Quand je me promène dans la rue et que je tombe amoureux huit fois en huit cents mètres, j’ai parfois mauvaise conscience. “Quoi, homme de peu de foi, presque à l’âge vénérable de Game B, es-tu à ce point si peu assis dans la vie et dans ton couple ? Affreux libertin, instable canaille, coquin maladif, n’as-tu pas honte ?”, etc. Comme je n’aime pas trop me faire insulter, même par moi, j’ai tendance à devenir sophiste dans ces moments-là, et à pratiquer le “retournement de la question”, technique bien connue des filous :
“après tout, et si à travers ces jolies et innombrables passantes, je n’en désirais vraiment qu’une seule, toujours la même ? Et si c’était elle que je recherchais, que je reconnaissais partiellement chez les jeunes filles que je croise ?, sur celle-ci un regard, sur celle-là un port de tête, une paire de seins…” Finalement je serais diablement romantique, seulement esclave d’un certain type.

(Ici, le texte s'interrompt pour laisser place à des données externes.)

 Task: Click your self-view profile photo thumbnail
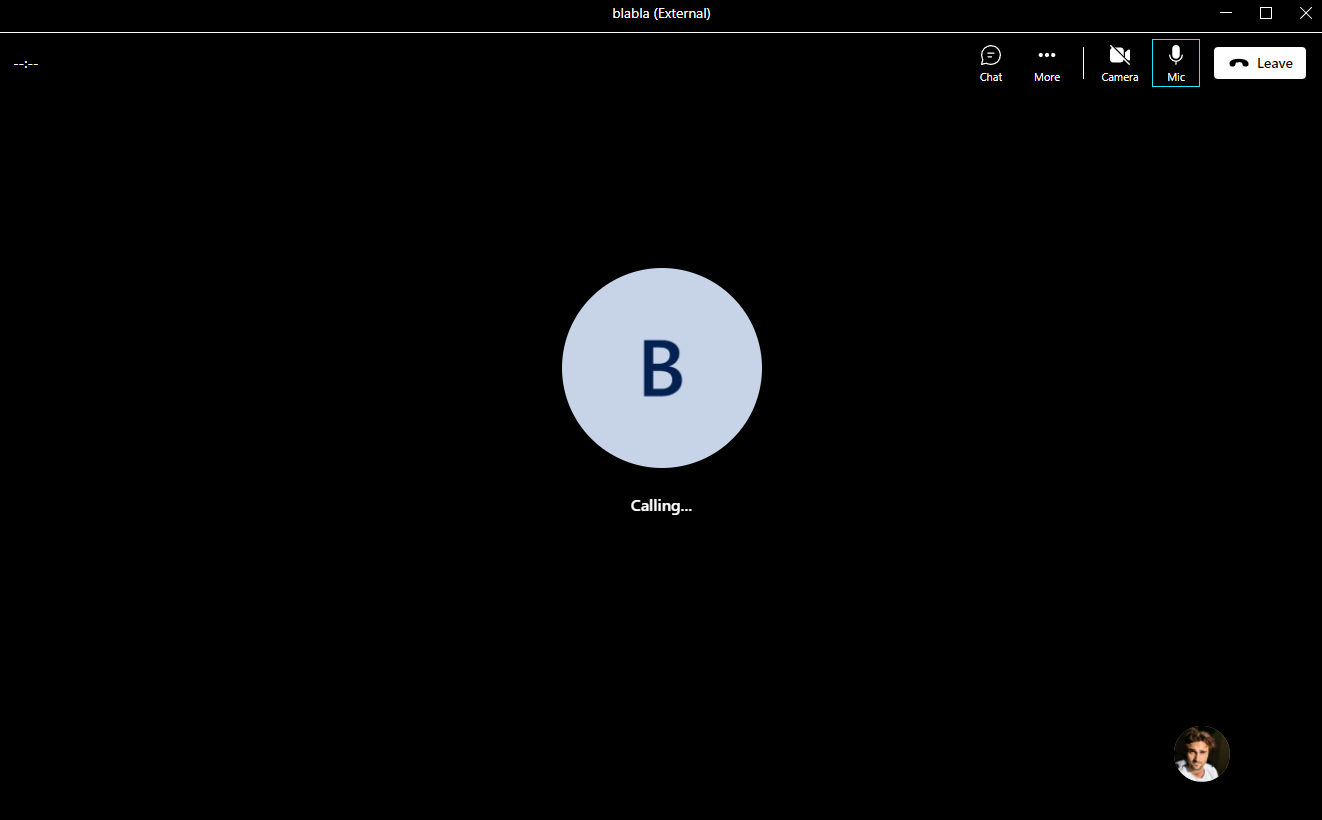(x=1201, y=754)
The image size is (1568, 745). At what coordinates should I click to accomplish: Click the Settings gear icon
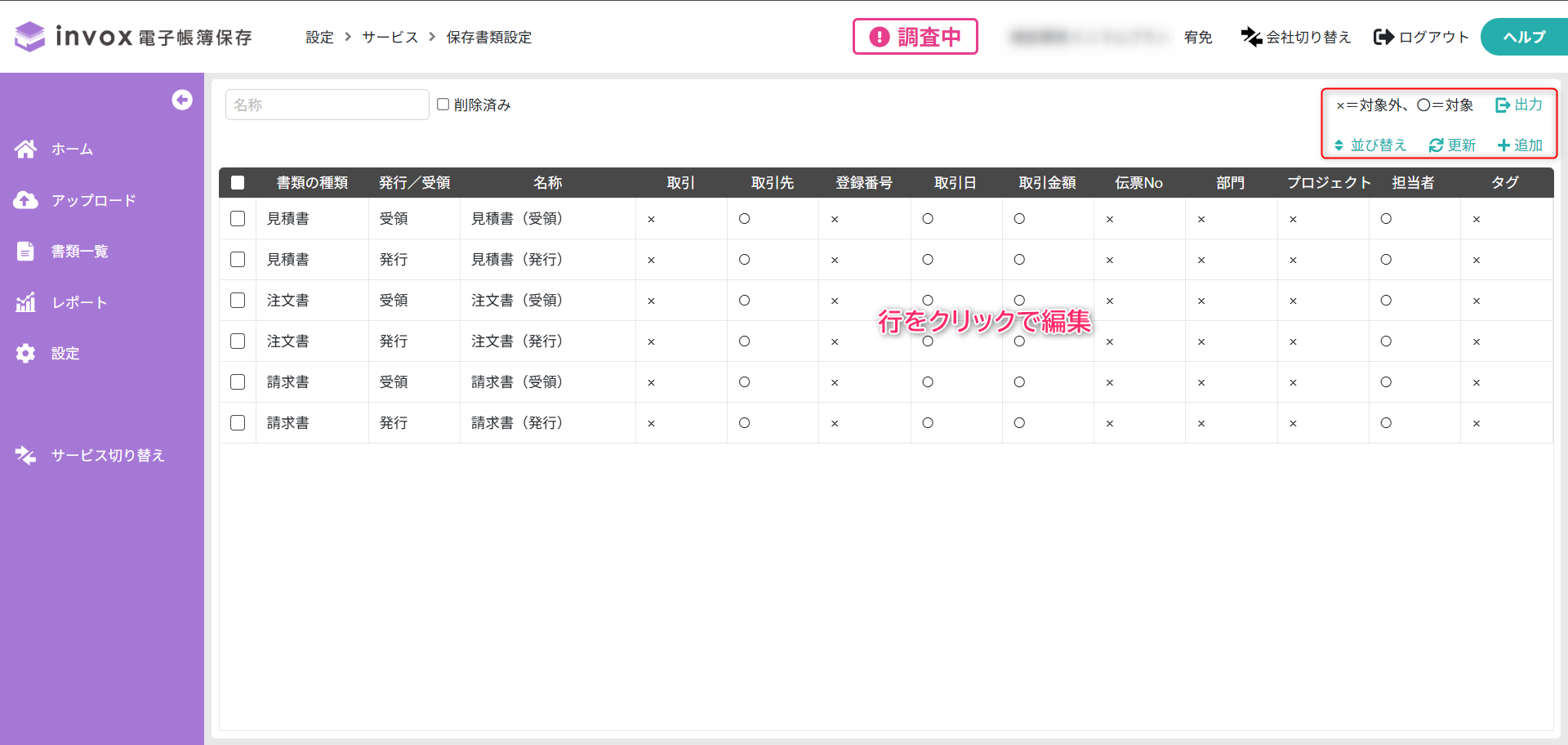pyautogui.click(x=25, y=353)
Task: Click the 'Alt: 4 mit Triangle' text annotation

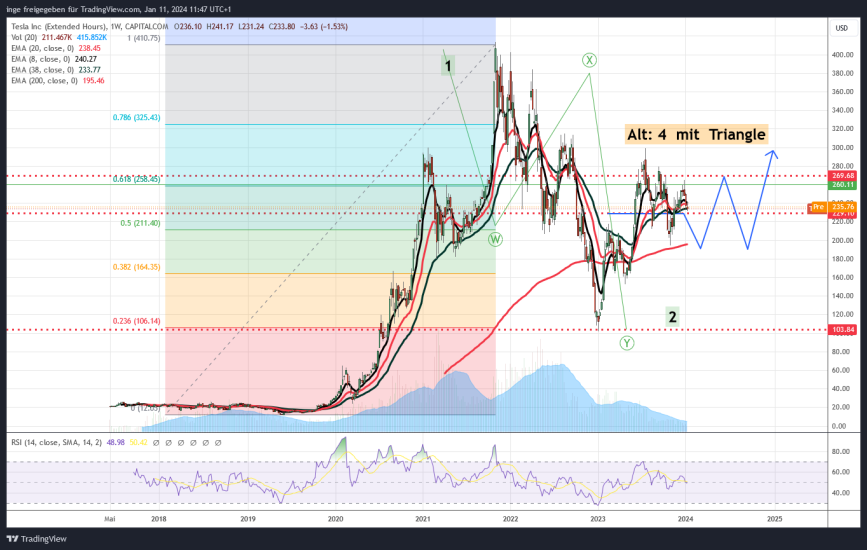Action: click(x=695, y=134)
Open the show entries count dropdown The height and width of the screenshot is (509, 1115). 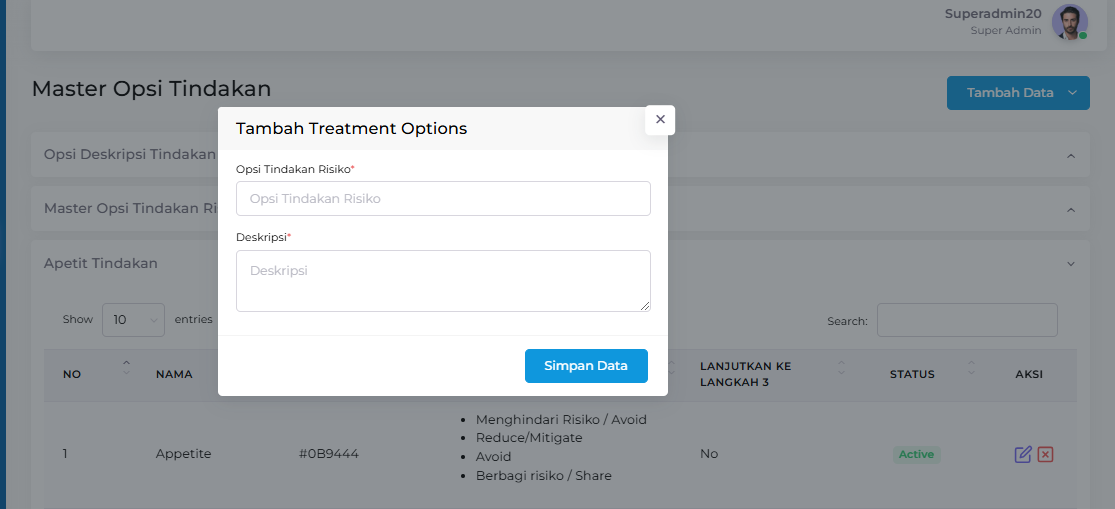[x=133, y=320]
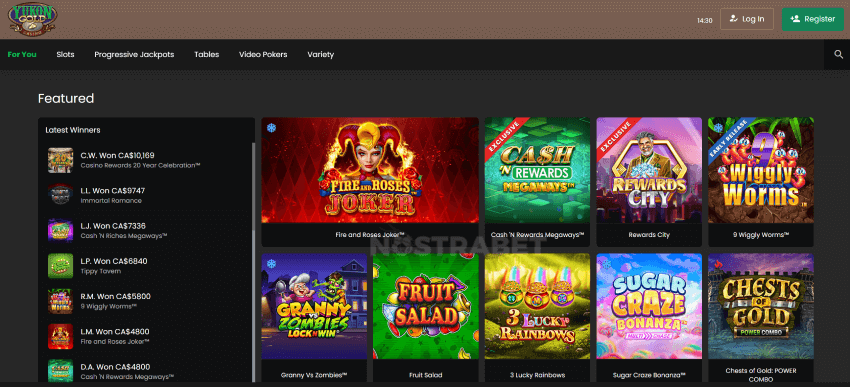The height and width of the screenshot is (387, 850).
Task: Click snowflake badge on Fire and Roses Joker
Action: (x=272, y=128)
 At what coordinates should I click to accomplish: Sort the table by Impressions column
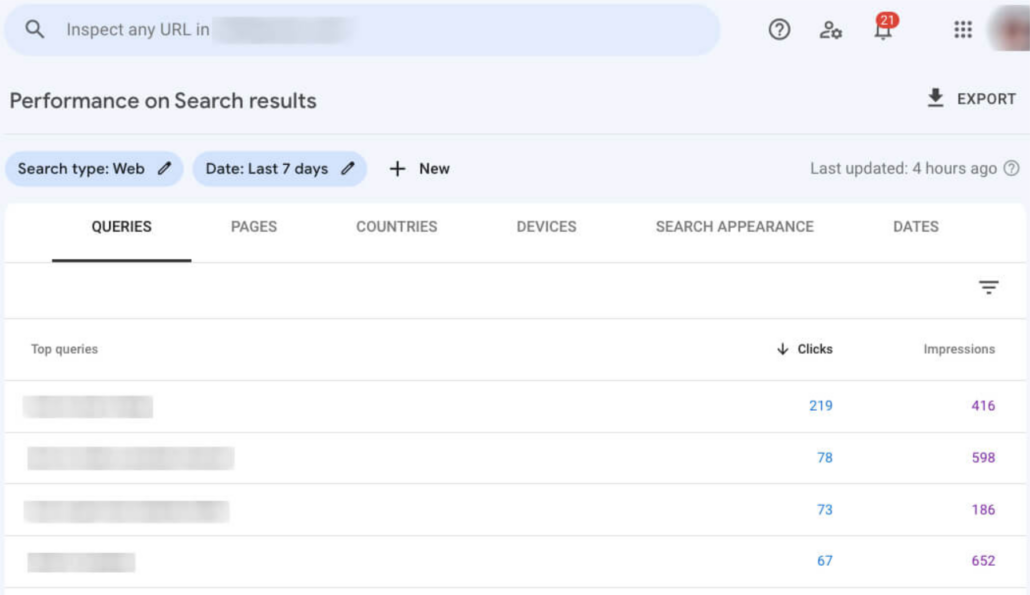[x=957, y=349]

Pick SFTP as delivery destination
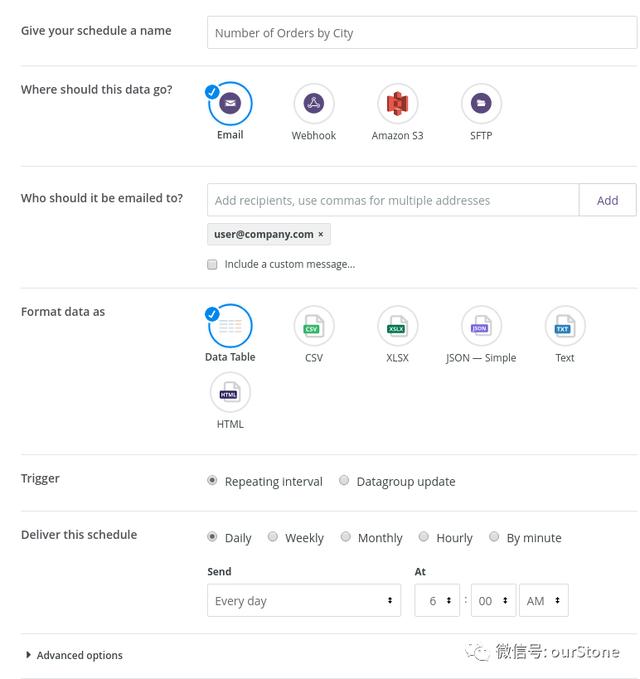click(x=481, y=103)

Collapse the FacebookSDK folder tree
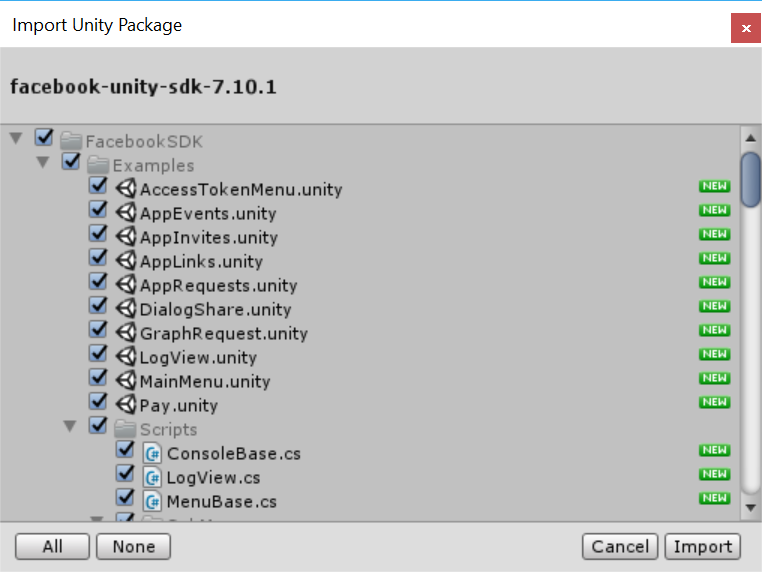16,139
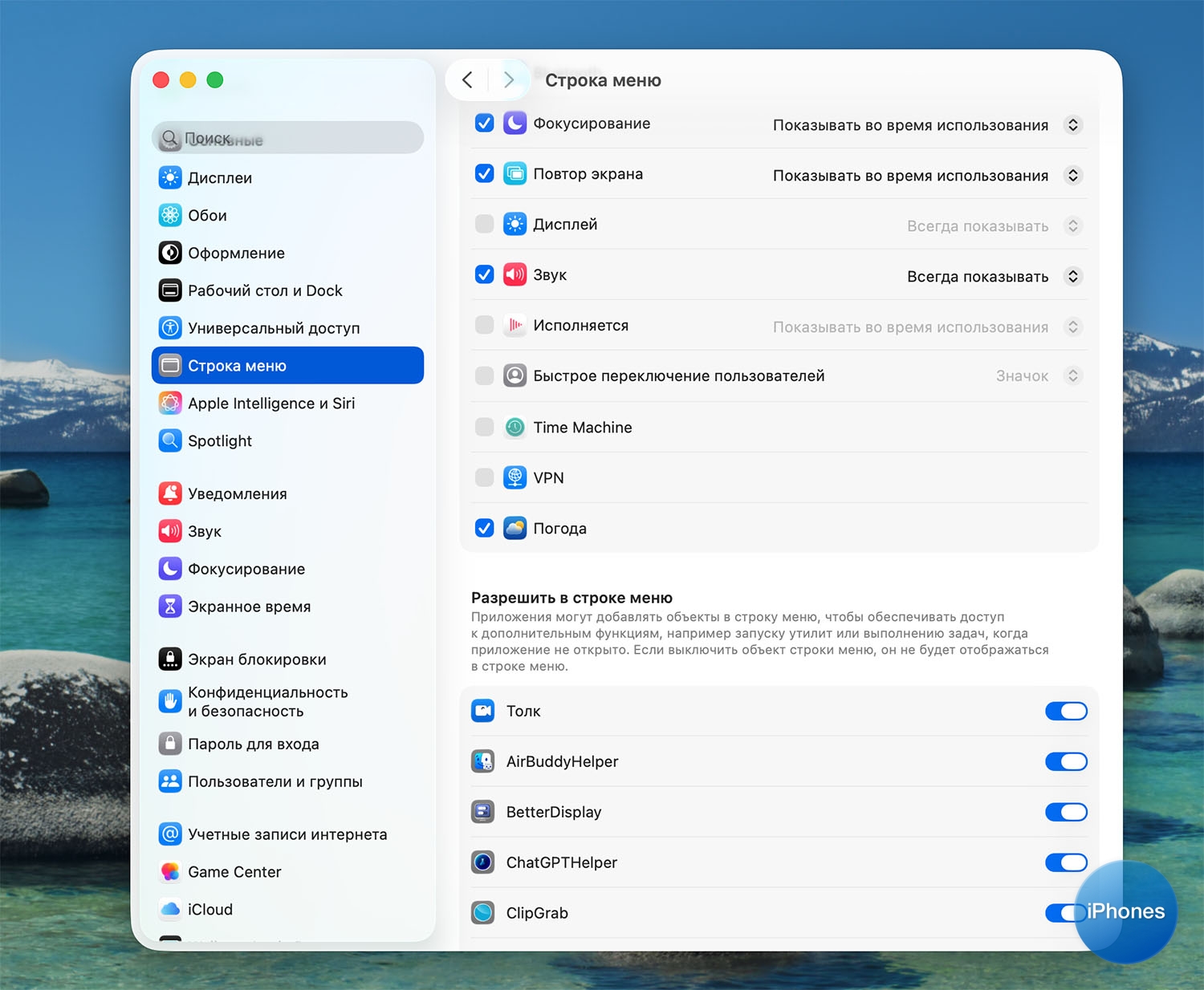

Quand je reprends tous ces vieux jeux que je considérais chacun comme le “meilleur jeu du monde”, que je les pose à côté de mes Game & Watch, je m’interroge parfois. Et si, à travers tous ces jeux que j’aime, il existait un lien souterrain, un type, qui rende mes affections passagères cohérentes ?
Soudain, entre mon tshirt Ball, qui a déteint (amère fragilité des belles choses), et la cartouche Solar Striker, à côté de ma Game Boy, un fil d’arianne se forme, un visage se dessine : mon type à moi, en jeux vidéo, c’est Gunpei Yokoi !

Jugez donc, les Game & Watch, pour la NES R.O.B., Duck Hunt, Excite Bike, Mario Bros, et pour la Game Boy, ben la GB tout court, Solar Striker et le formidable Super Mario land, tout cela Yokoi l’a pensé, conçu ou produit.
J’essaie de saisir la touche Yokoi depuis une semaine (rappelez-vous, je suis en vacances les gars), parce qu’elle existe : exemple : les seuls Mario que j’ai aimés (avec le Mario 2, qui ne compte pas pareil) étaient de lui. Il est tout bonnement le chaînon manquant qui me fait supporter Miyamoto et sa clique : quand il n’est pas là, je n’aime plus.

Déjà, bon point pour lui, j’arrive à terminer ses jeux. Autant dire qu’ils sont faciles. Enfin, je les termine quand ils ont une fin : ils sont soit très courts (Solar Striker, Super Mario Land, etc.), soit infinis : dans les Game & Watch évidemment, mais pas seulement, la plupart des jeux Virtual Boy sont comme ça.
Soit on les termine vite, et vu le peu d’histoire qui les soutient et la fin décevante[1] (Metroid à part), on les recommence aussi sec, soit on s’arrête de soi-même : dans un cas comme dans l’autre, les jeux de G. Yokoi ne résistent pas au joueur, on n’en perd jamais la maîtrise (très simple d’ailleurs, trois boutons maximum sur virtual boy, un seul dans Solar Striker, avec autofire enclenché).
Comparez avec les foutus jeux d’un Miyamoto et ses pénibles tutoriels pour vous apprendre TOUS les boutons et TOUTES les actions. Yokoi, lui, vous ferait jamais couper des hectares de mauvaises herbes pour vous donner trois malheureux rupees, Gunpei est un type généreux qui avant tout sait que votre temps est précieux et va à l’essentiel.

Notes

[1] Game B vous parlera de la fin foutraque de Super Mario Land, avec Mario qui part en fusée spatiale.